=== Given exercise 1 ===
Report every line of the entries that contains the word "tick", treating uppercase and lowercase as different.

=== Page text ===
Doğan Holding is amongst the biggest conglomerates in Turkey operating in the energy, media, industry, trade, insurance and tourism industries. Founded by Aydın Doğan who still is a major shareholder, the company is led by his daughter Begümhan Doğan Faralyalı. Main operating activity of the Holding is to invest in various sectors via associates, to provide all necessary support to its subsidiaries and joint ventures in order to develop their activities.

Group companies

Electricity generation 
Galata Wind Energy
Aslancık HEPP (33%)
Boyabat HEPP (33%)

Petroleum products retail 
 Aytemiz Petrol (50%)

Industry & trade 

 Çelik Halat (BIST: CELHA): manufactures steel wires
 Ditaş Doğan (BIST: DITAS): manufactures automotive parts
 DDT / Dogan Trading: involved in trading of printing paper
 Sesa Ambalaj: manufactures packaging materials
 Kelkit Besi: involved in cattle ranching
 Neta Havacılık: involved in private aviation

Automotive & mobility groups 
Doğan Trend: Distributor and retailer of prominent cars, motorcycles, outboard marine engines & electrified mobility brands. The group also offers operational leasing, new & used car sales as well as servicing operations.

Brands represented by Dogan Trend as of 2022 November: 

- Cars: Suzuki, MG Motors, Suvmarket used car platform with SUV vertical focus 

- Motorcycles: Vespa, Piaggio, Aprilia, Moto Guzzi, KYMCO, Silence and Suzuki Motorcycles 

- Marin: Suzuki Outboards 

- Mobility: Wallbox Chargers, Bimas E-bikes

The company operates with more than 70 dealers & service points across country.

Finance & investment 
 DYBank / D-Investment Bank
 Doruk Finansman
 Doruk Factoring
 Öncü GSYO

Internet & entertainment 
 Radio Slowturk
 hepsiemlak.com
 KanalD Romania
 Doğan Publishing
 DMC / Doğan Music Company 
 Doğan Burda (joint venture with Hubert Burda Media)

Real estate Investment 
Trump Towers Istanbul
Milta Bodrum Marina
DoubleTree by Hilton Bodrum Marina Vista
Milpa (BIST: MIPAZ)

=== Records ===
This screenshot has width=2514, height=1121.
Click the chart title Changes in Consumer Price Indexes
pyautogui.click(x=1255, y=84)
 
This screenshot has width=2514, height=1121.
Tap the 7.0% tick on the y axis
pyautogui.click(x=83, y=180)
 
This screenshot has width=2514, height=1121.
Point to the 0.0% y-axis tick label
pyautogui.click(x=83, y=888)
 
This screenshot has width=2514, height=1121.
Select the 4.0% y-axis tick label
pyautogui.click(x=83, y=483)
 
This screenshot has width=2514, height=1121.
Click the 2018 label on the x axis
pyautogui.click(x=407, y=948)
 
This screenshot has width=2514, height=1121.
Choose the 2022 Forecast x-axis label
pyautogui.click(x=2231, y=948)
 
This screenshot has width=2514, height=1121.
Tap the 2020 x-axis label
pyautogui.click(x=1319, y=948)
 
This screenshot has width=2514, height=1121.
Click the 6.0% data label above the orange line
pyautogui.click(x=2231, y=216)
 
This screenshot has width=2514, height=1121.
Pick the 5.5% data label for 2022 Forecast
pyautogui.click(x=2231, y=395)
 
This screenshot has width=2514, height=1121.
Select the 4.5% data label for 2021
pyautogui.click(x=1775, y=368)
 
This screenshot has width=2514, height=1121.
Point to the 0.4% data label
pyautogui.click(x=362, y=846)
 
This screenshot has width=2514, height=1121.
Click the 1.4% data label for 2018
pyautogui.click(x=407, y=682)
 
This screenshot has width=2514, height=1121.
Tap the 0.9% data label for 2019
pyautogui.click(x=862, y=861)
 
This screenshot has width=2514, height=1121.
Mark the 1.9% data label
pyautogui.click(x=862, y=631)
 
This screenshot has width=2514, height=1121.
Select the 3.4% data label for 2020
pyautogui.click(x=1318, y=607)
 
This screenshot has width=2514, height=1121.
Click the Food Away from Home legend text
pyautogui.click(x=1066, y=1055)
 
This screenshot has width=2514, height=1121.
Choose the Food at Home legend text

=== Given exercise 2 ===
Decide whether each statement below agrees with the Doğan Holding text above, answering yes or no and quoting the exact words of the text that settle it: (a) The company is led by the founder's daughter. (b) Aytemiz Petrol is listed with a 33% share. (c) Doğan Burda is a joint venture with Hubert Burda Media.

=== Written response 1 ===
Tap the 7.0% tick on the y axis
Point to the 0.0% y-axis tick label
Select the 4.0% y-axis tick label

=== Written response 2 ===
(a) Yes: "the company is led by his daughter Begümhan Doğan Faralyalı"
(b) No: "Aytemiz Petrol (50%)"
(c) Yes: "Doğan Burda (joint venture with Hubert Burda Media)"